## What you need to do
Only the lines from the one that contains "Given: Confirm with the Đồng ý button" through the final line of the entries should be repeated, exactly as written.

*** Opening Material provided ***

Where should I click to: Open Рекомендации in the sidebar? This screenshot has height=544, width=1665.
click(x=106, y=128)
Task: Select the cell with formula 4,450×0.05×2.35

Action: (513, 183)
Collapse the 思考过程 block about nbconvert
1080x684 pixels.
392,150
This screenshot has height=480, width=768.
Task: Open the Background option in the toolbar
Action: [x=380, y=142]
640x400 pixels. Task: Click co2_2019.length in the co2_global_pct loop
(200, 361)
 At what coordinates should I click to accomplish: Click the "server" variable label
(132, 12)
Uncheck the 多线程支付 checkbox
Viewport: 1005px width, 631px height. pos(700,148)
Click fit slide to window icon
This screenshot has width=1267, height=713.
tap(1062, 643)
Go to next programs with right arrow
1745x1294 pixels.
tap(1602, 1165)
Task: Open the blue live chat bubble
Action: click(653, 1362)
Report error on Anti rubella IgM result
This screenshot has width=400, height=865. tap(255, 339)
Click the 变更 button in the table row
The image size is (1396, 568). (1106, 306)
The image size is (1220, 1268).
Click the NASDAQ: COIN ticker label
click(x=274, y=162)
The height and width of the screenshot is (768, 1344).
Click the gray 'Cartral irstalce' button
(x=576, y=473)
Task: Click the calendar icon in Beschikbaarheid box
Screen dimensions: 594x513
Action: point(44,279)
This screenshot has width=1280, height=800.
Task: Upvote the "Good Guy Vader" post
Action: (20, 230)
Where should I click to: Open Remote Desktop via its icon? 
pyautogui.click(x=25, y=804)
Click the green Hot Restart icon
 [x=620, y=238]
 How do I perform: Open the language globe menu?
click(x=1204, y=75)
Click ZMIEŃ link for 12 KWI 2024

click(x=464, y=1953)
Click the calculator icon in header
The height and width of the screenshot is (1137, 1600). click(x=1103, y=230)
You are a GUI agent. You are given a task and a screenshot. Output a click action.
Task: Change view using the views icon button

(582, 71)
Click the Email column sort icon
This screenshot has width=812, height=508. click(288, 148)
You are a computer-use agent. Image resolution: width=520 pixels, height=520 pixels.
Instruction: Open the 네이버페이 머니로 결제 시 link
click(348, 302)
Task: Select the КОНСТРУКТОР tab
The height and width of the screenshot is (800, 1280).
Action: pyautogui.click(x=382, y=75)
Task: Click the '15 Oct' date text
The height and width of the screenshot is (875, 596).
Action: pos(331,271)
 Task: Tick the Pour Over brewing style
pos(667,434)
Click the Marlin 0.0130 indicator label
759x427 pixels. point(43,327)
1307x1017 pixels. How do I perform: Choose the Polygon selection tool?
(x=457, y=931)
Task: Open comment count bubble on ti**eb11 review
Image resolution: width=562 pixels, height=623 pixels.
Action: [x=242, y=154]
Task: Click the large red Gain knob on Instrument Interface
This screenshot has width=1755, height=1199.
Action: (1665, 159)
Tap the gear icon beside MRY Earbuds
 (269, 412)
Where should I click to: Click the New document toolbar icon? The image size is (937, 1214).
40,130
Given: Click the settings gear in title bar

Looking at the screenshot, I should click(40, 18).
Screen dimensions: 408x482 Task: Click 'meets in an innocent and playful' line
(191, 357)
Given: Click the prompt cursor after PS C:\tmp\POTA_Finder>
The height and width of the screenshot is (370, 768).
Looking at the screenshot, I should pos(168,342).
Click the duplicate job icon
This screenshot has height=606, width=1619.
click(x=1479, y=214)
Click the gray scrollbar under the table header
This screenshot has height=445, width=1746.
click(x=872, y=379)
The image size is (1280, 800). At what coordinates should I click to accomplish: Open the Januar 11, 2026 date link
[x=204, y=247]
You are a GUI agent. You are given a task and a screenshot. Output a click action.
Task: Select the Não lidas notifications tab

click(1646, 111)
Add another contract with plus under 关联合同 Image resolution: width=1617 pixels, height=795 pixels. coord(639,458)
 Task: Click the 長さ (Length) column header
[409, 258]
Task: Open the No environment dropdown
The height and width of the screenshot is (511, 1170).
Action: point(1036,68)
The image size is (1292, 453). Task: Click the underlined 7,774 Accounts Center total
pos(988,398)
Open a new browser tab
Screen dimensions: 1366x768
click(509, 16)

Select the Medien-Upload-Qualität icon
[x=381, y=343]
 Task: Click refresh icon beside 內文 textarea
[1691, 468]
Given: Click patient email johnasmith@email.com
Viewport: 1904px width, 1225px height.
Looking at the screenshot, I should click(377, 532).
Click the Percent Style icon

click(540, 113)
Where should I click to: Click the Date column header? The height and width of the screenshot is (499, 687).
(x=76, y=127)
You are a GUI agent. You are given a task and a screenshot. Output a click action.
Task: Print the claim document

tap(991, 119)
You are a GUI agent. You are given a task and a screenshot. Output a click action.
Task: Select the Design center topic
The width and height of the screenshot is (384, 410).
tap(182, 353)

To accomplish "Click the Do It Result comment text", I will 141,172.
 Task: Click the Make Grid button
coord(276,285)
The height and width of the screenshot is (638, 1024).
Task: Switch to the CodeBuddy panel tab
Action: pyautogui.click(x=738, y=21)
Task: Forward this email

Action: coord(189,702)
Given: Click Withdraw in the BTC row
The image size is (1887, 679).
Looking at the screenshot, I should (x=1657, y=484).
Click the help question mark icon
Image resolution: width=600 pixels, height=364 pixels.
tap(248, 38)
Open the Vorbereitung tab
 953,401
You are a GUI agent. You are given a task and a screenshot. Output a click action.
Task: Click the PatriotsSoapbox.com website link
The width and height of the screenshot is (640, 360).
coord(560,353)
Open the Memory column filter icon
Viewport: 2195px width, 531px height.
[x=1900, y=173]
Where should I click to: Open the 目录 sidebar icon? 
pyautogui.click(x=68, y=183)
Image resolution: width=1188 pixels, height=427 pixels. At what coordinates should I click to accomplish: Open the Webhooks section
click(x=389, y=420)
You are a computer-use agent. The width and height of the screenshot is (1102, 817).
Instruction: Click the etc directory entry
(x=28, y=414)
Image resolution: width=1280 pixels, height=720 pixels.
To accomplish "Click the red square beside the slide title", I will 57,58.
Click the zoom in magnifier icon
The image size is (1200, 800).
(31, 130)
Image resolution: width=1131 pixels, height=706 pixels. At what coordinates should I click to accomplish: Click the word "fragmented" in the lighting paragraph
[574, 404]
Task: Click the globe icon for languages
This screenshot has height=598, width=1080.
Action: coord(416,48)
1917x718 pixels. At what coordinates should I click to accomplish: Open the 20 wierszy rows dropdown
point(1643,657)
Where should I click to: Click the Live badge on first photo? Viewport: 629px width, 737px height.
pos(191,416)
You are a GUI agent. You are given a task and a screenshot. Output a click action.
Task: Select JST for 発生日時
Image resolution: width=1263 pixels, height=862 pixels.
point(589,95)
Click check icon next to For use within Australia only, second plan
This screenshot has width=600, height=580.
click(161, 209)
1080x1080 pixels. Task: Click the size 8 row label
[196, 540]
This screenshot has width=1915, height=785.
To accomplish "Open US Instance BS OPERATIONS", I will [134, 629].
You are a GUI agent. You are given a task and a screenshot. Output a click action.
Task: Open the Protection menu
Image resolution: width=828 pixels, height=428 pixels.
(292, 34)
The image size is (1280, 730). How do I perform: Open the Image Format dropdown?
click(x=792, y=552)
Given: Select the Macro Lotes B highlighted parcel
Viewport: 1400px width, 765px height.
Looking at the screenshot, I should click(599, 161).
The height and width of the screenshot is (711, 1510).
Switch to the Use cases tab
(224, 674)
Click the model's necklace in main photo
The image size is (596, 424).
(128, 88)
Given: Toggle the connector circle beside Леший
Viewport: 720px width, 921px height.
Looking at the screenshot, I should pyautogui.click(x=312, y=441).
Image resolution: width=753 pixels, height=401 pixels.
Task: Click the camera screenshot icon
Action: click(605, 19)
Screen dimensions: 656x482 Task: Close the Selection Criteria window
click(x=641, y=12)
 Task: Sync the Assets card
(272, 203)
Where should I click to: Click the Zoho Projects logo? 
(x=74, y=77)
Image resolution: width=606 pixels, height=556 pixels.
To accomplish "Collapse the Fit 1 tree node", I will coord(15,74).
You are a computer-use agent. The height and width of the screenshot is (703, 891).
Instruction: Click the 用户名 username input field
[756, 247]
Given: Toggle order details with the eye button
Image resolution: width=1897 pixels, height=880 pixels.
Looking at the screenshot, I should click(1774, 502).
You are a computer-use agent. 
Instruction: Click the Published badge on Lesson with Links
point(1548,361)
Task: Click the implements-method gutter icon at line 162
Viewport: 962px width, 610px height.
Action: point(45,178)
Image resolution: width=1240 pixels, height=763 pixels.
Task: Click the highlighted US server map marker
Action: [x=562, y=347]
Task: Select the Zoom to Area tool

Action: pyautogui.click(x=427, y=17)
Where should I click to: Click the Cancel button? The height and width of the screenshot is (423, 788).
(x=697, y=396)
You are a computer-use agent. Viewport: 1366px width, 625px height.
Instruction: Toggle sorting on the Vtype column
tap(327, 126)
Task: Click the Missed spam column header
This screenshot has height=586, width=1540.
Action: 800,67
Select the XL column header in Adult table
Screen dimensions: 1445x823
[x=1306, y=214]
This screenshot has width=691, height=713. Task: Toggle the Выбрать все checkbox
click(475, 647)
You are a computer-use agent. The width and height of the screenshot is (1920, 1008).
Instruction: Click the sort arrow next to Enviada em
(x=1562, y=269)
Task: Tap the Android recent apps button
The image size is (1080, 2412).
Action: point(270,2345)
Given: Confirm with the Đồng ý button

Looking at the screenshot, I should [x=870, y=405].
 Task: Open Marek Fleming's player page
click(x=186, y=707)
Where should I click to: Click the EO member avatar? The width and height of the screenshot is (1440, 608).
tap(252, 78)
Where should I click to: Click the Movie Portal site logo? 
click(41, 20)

*** Closing Material provided ***

## Answer box
Given: Confirm with the Đồng ý button

Looking at the screenshot, I should [x=870, y=405].
 Task: Open Marek Fleming's player page
click(x=186, y=707)
Where should I click to: Click the EO member avatar? The width and height of the screenshot is (1440, 608).
tap(252, 78)
Where should I click to: Click the Movie Portal site logo? 
click(41, 20)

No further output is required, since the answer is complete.